Telecommunications Act lets councils, others get around TIA restrictions.

Telcos have spent millions processing requests for metadata from organisations such as councils, which unlike law enforcement agencies, don't have to reimburse them.

Telcos have spent $72.8 million on retaining metadata and responding to access requests since the 2014-15 financial year, accounting for the total $275.5 million spent and $202.6 million reimbursed by the government.

The 2015 amendments to the Telecommunication (Interception and Access) Act (TIA) granted 22 law enforcement agencies warrantless access to metadata, but at least 80 non law enforcement agencies have accessed the data through Section 280 of the Telecommunications Act

Industry can only recover the costs of responding to metadata access requests from law enforcement agencies listed in the TIA, and not organisations like local councils requesting data using the older Section 280(1)(b) of the Telecommunications Act.

Last month, Telstra raised the industry costs and privacy risks of scope-creep in its submission to the current review of the Electronic Surveillance framework.

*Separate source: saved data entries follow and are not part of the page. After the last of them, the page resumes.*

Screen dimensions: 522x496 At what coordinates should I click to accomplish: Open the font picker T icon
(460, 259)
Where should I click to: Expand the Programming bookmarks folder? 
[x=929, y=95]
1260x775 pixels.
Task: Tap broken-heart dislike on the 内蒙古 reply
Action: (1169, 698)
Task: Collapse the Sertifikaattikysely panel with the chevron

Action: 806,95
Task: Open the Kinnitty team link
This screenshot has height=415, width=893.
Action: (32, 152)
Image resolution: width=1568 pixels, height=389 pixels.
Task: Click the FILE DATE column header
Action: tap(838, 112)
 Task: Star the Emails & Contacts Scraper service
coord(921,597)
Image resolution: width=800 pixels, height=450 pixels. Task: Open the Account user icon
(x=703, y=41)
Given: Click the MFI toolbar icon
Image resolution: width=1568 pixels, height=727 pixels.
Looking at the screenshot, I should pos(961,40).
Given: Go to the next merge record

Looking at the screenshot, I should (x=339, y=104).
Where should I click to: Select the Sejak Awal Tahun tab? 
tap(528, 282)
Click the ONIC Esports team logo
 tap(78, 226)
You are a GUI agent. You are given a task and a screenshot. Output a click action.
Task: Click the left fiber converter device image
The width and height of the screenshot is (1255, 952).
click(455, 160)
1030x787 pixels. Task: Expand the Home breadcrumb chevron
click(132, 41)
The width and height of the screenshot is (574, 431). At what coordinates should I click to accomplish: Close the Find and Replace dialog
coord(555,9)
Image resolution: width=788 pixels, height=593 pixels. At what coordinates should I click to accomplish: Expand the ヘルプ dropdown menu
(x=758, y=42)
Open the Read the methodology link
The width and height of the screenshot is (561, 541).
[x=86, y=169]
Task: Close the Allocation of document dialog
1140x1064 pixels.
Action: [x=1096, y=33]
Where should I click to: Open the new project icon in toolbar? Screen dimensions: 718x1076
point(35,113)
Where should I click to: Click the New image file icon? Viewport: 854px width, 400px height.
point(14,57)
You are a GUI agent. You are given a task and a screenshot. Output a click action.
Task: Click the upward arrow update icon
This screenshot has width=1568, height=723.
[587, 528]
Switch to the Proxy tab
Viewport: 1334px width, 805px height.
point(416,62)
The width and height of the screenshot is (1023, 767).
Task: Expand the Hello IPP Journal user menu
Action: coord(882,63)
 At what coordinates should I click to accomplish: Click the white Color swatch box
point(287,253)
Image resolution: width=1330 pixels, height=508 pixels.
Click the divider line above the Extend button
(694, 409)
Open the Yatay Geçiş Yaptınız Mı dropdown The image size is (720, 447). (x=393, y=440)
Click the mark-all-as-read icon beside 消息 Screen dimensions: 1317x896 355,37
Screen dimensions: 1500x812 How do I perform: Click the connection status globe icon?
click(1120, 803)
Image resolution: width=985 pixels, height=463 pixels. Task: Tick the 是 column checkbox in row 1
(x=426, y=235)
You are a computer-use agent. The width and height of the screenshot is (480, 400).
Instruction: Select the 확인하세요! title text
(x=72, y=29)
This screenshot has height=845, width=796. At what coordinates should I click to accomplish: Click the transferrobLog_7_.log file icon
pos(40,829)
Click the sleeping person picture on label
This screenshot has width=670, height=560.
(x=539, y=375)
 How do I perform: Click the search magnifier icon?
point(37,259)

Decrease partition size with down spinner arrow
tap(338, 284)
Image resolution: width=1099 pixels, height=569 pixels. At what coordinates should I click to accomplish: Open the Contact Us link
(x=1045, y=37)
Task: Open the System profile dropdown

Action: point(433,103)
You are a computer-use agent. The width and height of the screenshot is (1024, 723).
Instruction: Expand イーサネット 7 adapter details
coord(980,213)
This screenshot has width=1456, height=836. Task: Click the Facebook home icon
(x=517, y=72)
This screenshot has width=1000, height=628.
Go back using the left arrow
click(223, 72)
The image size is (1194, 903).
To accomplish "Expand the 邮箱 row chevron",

Telstra recommended “requiring all agencies requesting access to telecommunications data to follow the process set out for enforcement agencies in Division 4 of Chapter 4 of the TIA Act rather than relying on section 280 of the Telecommunications Act.”

“A number of Government agencies who are not enforcement agencies under the Telecommunications (Interception and Access) Act 1979 (TIA Act) are able to access telecommunications data using other Commonwealth or State legislation.”

“Most of these laws have no requirement for the requesting agency or officer to consider privacy when exercising these powers and contain no specific cost recovery provisions.”

“Any agency able to access telecommunications data or content should… (2) be required to reimburse service providers on a cost recovery basis.”

The Parliamentary Joint Committee on Intelligence and Security (PJCIS) recommended the repeal of section 280(1)(b) in its 2020 review of the mandatory data retention regime.

The Communications Alliance —which represents telcos—said in its submission to the review of the Electronic Surveillance framework last month that it was "disappointed and bewildered by the fact that Government has not responded to this important report [PJCIS’s 2020 review], more than one and half years after its release.” 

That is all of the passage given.